• **Exercise brief**
Using the listing below, select the lines with the word "checkbox" and copy them.

• **Data for the task**

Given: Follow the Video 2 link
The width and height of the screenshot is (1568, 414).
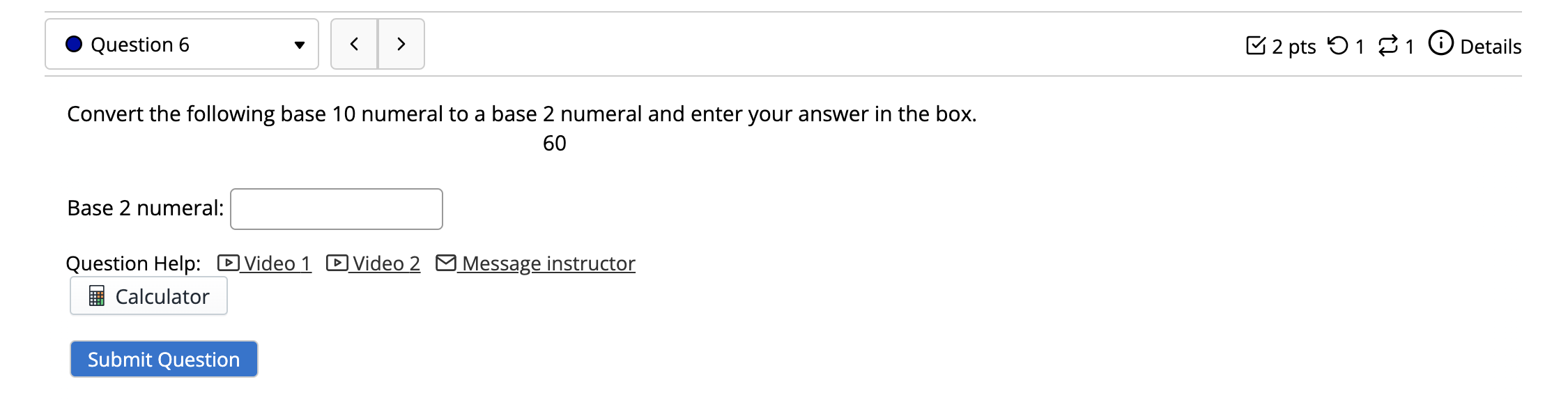Looking at the screenshot, I should point(386,263).
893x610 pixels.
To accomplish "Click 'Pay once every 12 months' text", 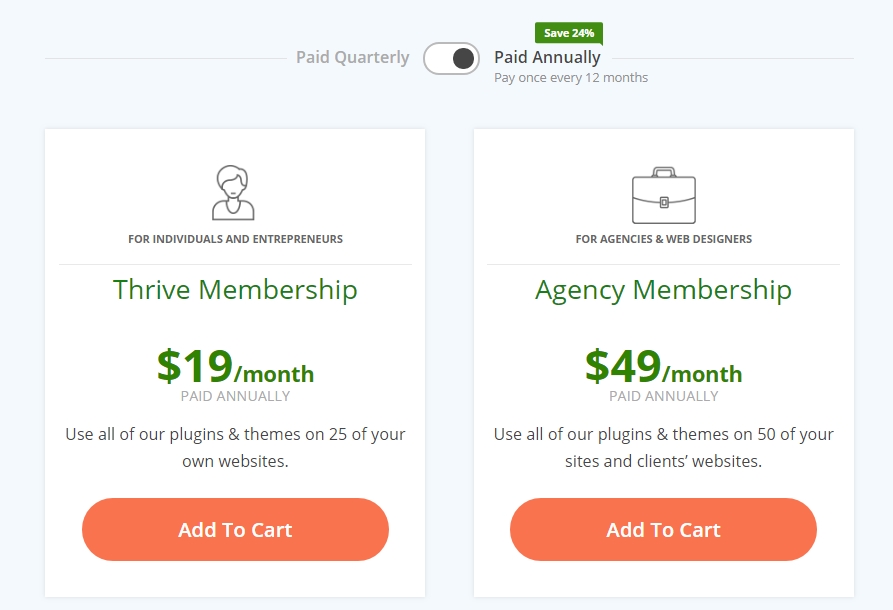I will (571, 77).
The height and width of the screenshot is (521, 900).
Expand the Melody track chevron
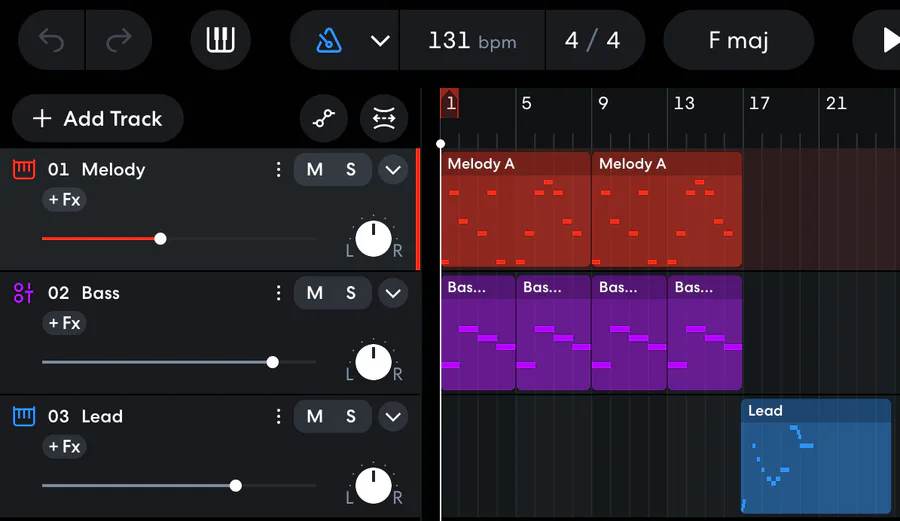tap(393, 170)
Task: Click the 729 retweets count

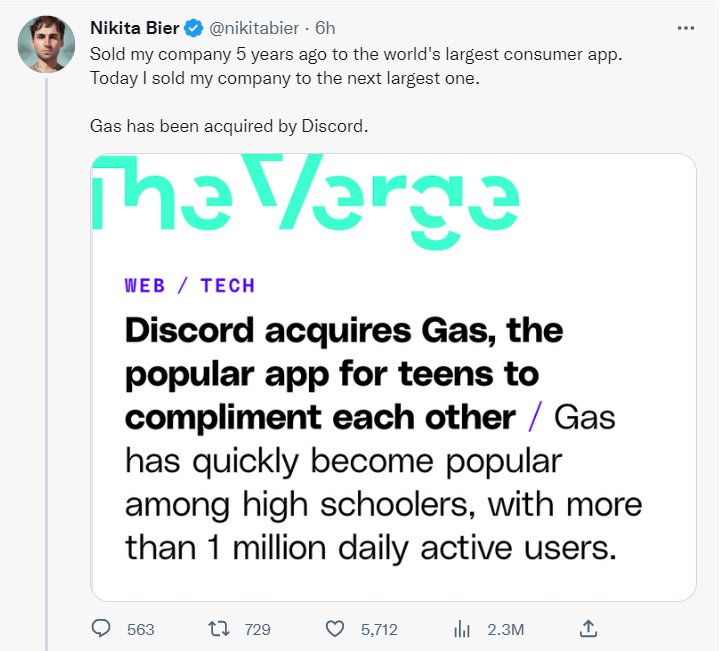Action: [257, 629]
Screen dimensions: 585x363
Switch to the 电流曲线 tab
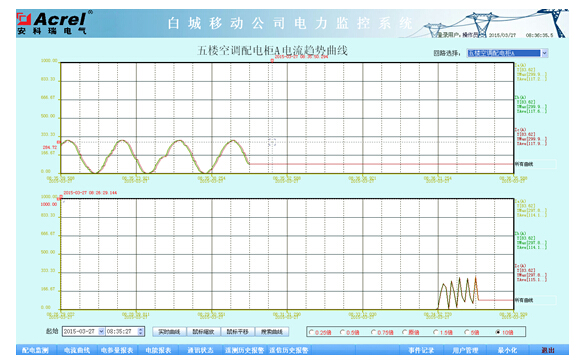77,350
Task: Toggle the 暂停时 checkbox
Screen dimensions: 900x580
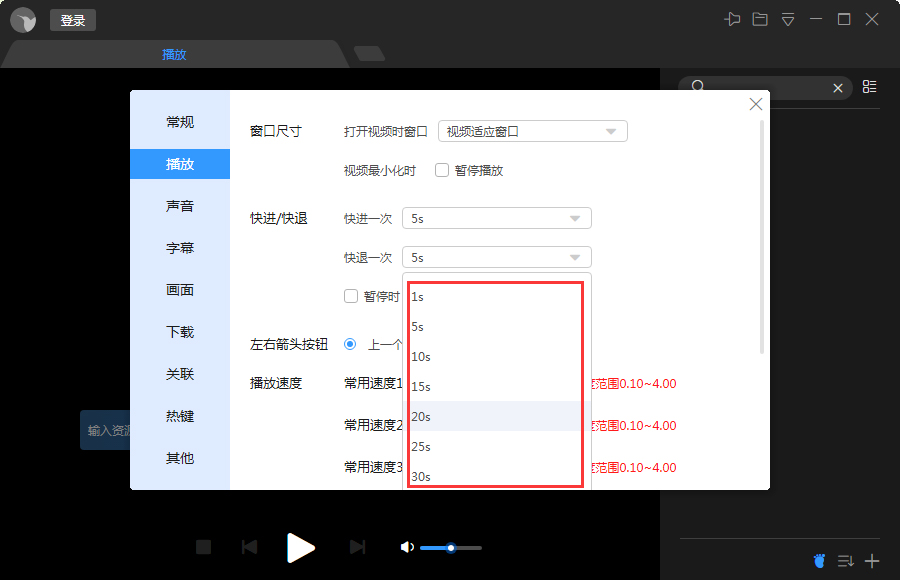Action: 351,296

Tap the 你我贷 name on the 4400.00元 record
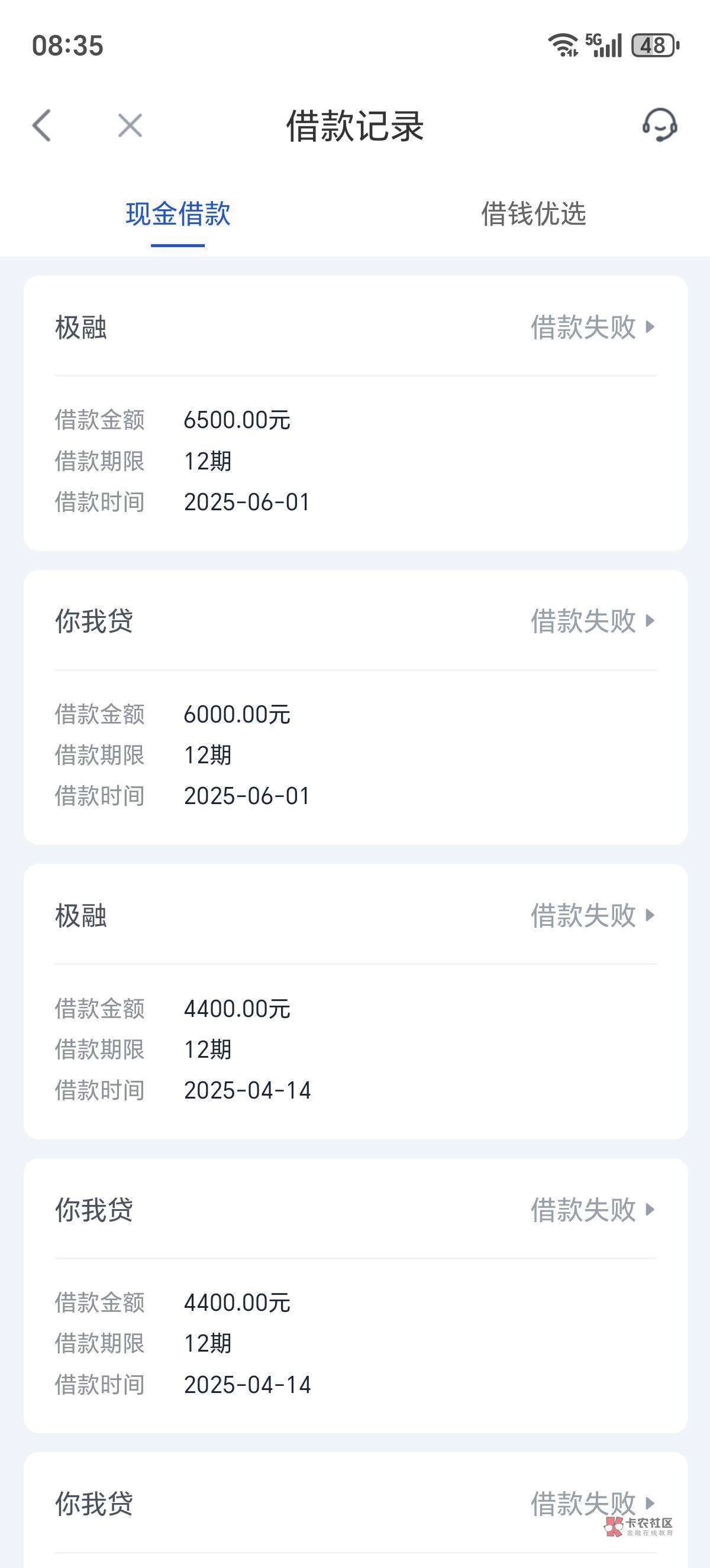(95, 1210)
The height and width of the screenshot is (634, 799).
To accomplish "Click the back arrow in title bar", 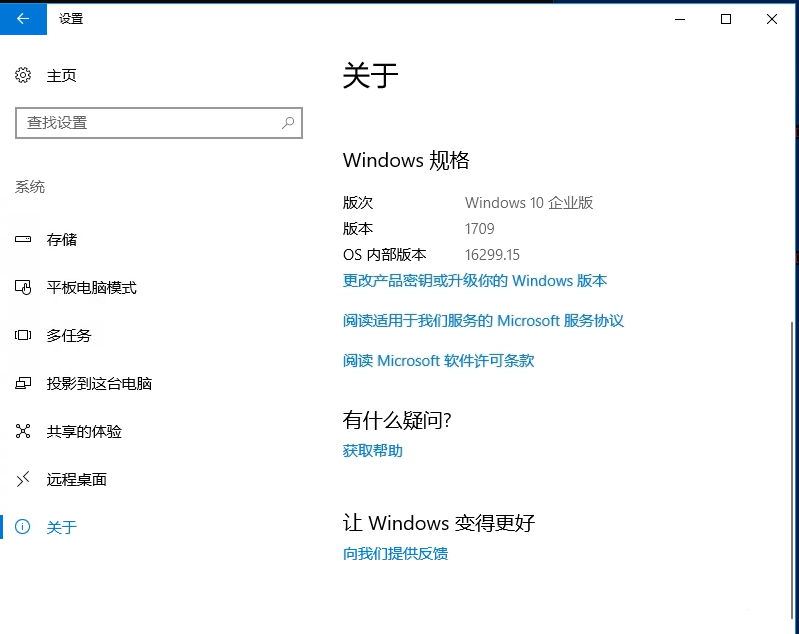I will point(23,18).
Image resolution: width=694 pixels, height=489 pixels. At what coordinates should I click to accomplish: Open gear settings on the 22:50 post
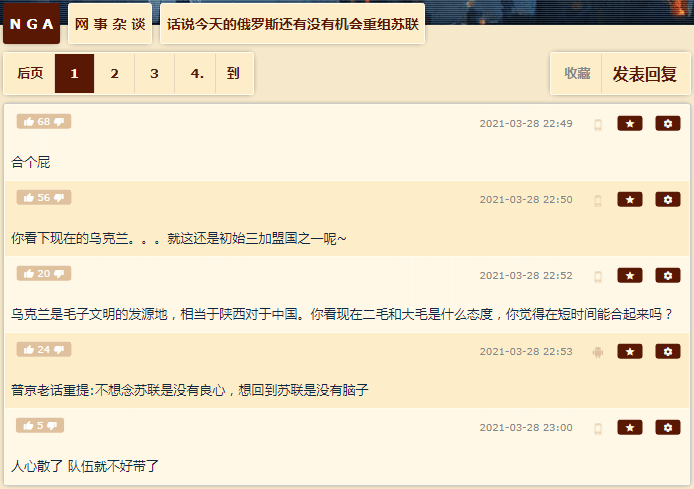(x=667, y=200)
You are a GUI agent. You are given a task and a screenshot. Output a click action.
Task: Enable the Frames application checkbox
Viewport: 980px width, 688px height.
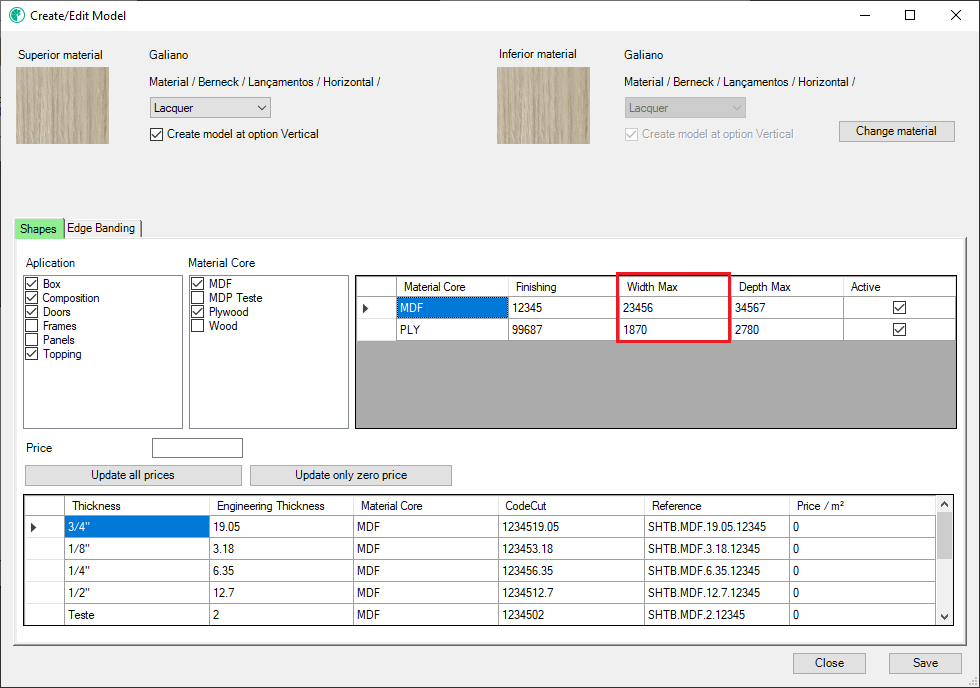coord(32,326)
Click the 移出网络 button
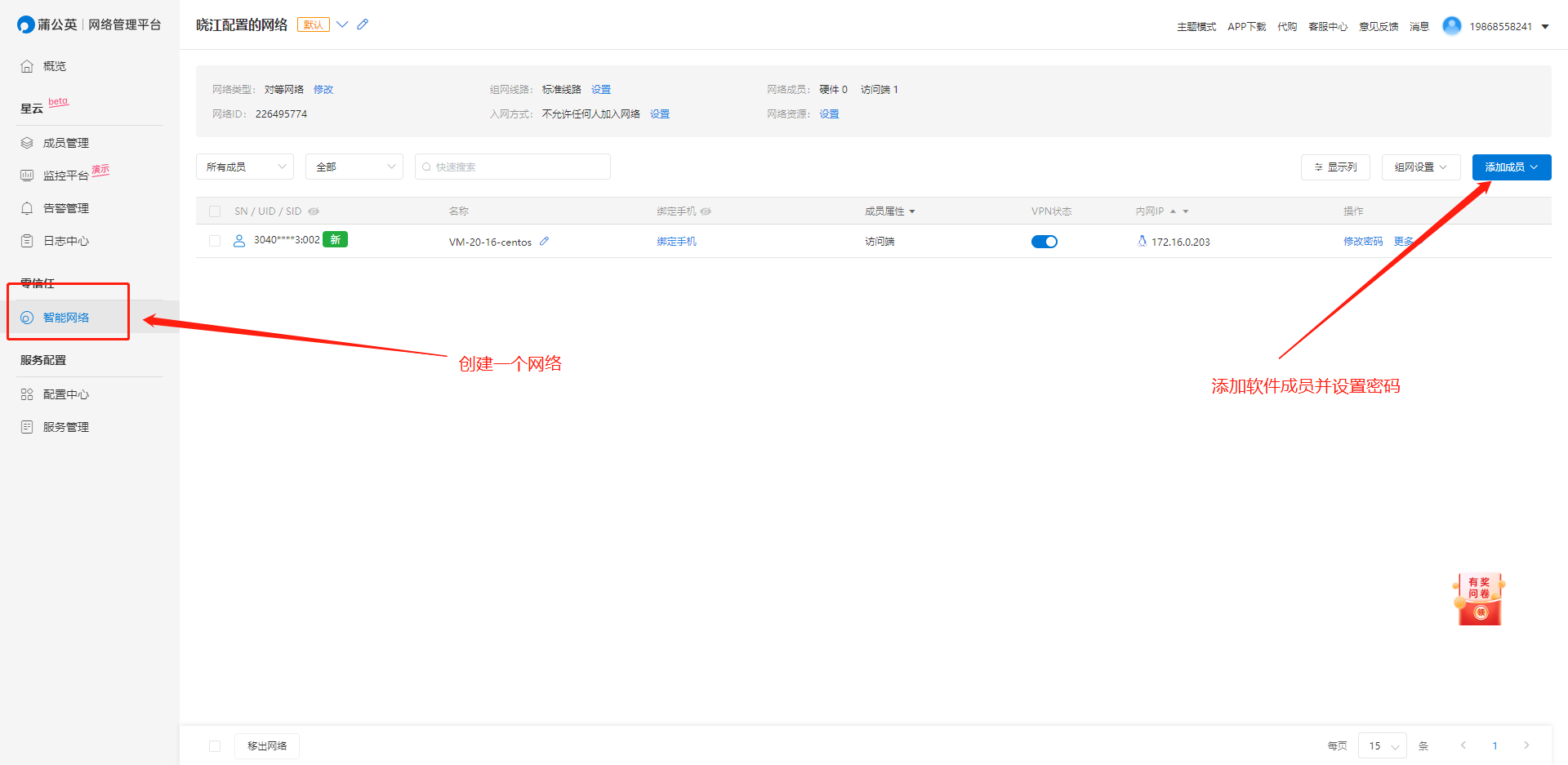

• **Output of the exercise**
Task: Toggle the 暂停时 checkbox
Task: Enable the Frames application checkbox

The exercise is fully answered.